終盤の落車で足止めされたマーク・カヴェンディッシュ(イギリス、アスタナ・カザクスタン)

区間優勝記録の更新を目指すマーク・カヴェンディッシュ(イギリス、アスタナ・カザクスタン) photo:CorVos

落車によって勝利のチャンスが台無しになってしまった。だが巻き込まれたのは僕だけではなく、落車しなかったことは不幸中の幸いだ。背が低すぎて状況は見えなかったが、落車の音は聞こえてきた。

(ギルマイの勝利について)エリトリアで自転車競技はとても盛んで、彼の勝利は国としてとても良い出来事だ。これで彼は国の伝説となるだろう。

マイヨジョーヌ リチャル・カラパス(エクアドル、EFエデュケーション・イージーポスト)

マイヨジョーヌ獲得を喜ぶリチャル・カラパス(エクアドル、EFエデュケーション・イージーポスト) photo:A.S.O.

これは僕たちにとってのサプライズ。今日の(マイヨジョーヌ獲得は)難しいと思っていたが、調子が良かったのでリスク覚悟で攻めた。チームはフィニッシュまで素晴らしい走りを見せてくれた。本当に嬉しいよ。

今朝チームバスでのミーティングで、マイヨジョーヌの獲得を目標に設定した。今大会における最初の集団スプリントのため、ナーバスかつトリッキーな終盤になることは承知の上だった。特に残り3kmから牽引してくれたアルベルト・ベッティオルの走りは素晴らしく、最後はマライン・ファンデンベルフが僕と共にスプリントしてくれた。これは僕個人ではなく、チーム一丸となり掴んだ結果だ。

明日は(山岳ステージの)ビッグデイとなり、難しいレースが予想される。だけど僕は全力を尽くし、このマイヨジョーヌを楽しみたい。

総合3位&マイヨブラン レムコ・エヴェネプール(ベルギー、スーダル・クイックステップ)

マイヨブランを守ったレムコ・エヴェネプール(ベルギー、スーダル・クイックステップ) photo:Soudal Quick-Step Pro Cycling Team

マイヨジョーヌを狙いに行くつもりはなかった。今日はツール最初のスプリントステージのため、混沌となることは予想されていた。第一目標は安全にフィニッシュすることで、それを完遂することができた。

今日は誰も逃げに興味を示すことはなく、長いリカバリーライドには最適なステージとなった。明日の山岳ステージではタデイ(ポガチャル)やヨナス(ヴィンゲゴー)、リチャル(カラパス)からタイムを失うことのないよう走りたい。小集団でのスプリントになれば勝利を目指すが、逃げとの兼ね合いもある。明日は逃げ切りの可能性もあるからね。

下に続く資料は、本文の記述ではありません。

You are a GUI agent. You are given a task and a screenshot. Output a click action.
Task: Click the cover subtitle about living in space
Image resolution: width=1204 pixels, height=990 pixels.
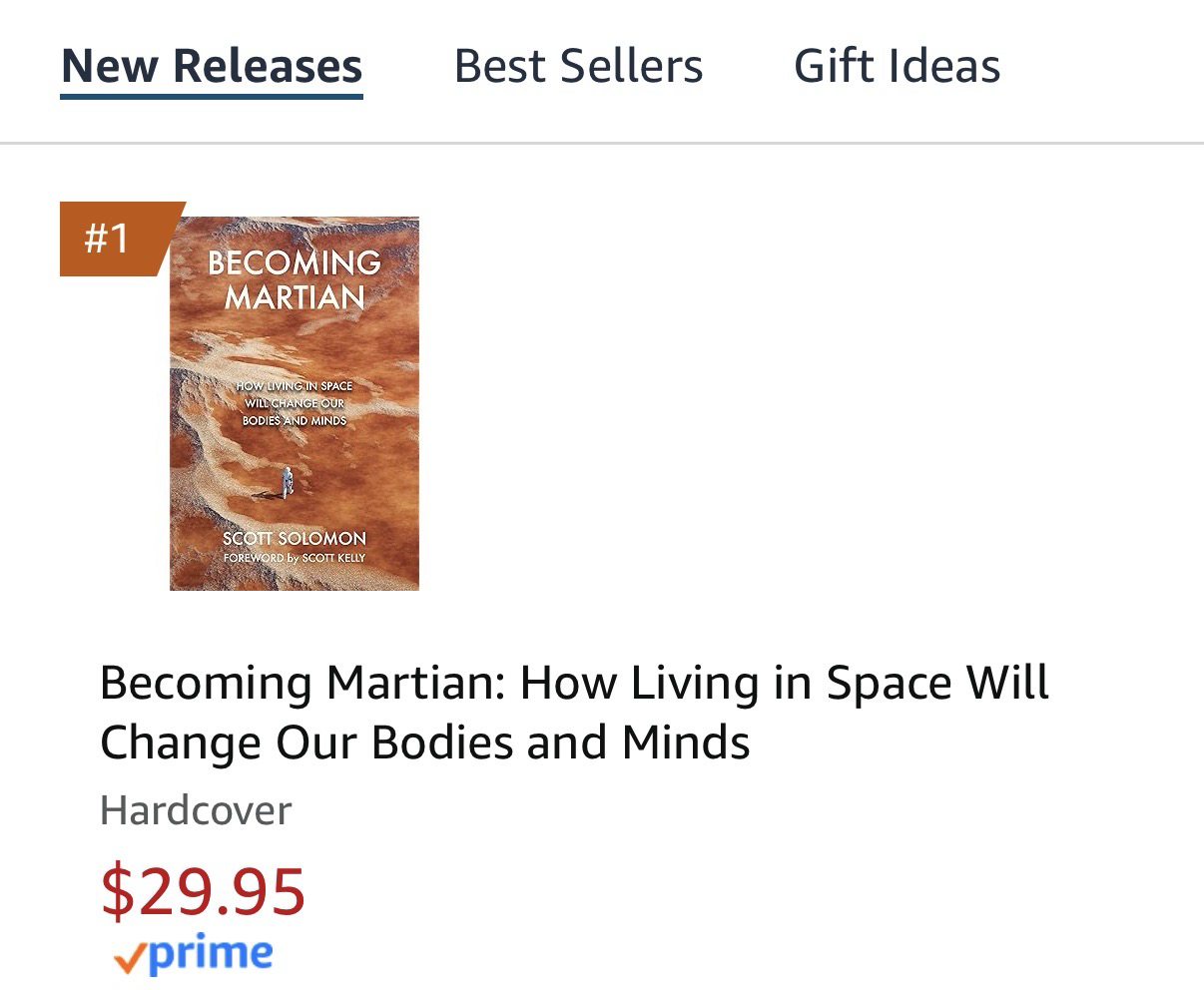295,403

前日に落車したマッテオ・ヨルゲンソン(アメリカ、ヴィスマ・リースアバイク)

今日は距離が進むにつれ調子が良くなっていった。また脚の状態も良く、クリテリウム・デュ・ドーフィネの時と比べても上がってきているような感覚がある。明日は大会最初の本格的な山岳ステージ。僕自身はもちろん、チームとしても楽しみにしていると言ってもいいだろう。

重要なことはヨナスをトラブルから守ること。またここ数日間、彼は僕たちを感心させる走りを見せている。彼は自信を持って走っており、明日はまた違うテストの時となるだろう。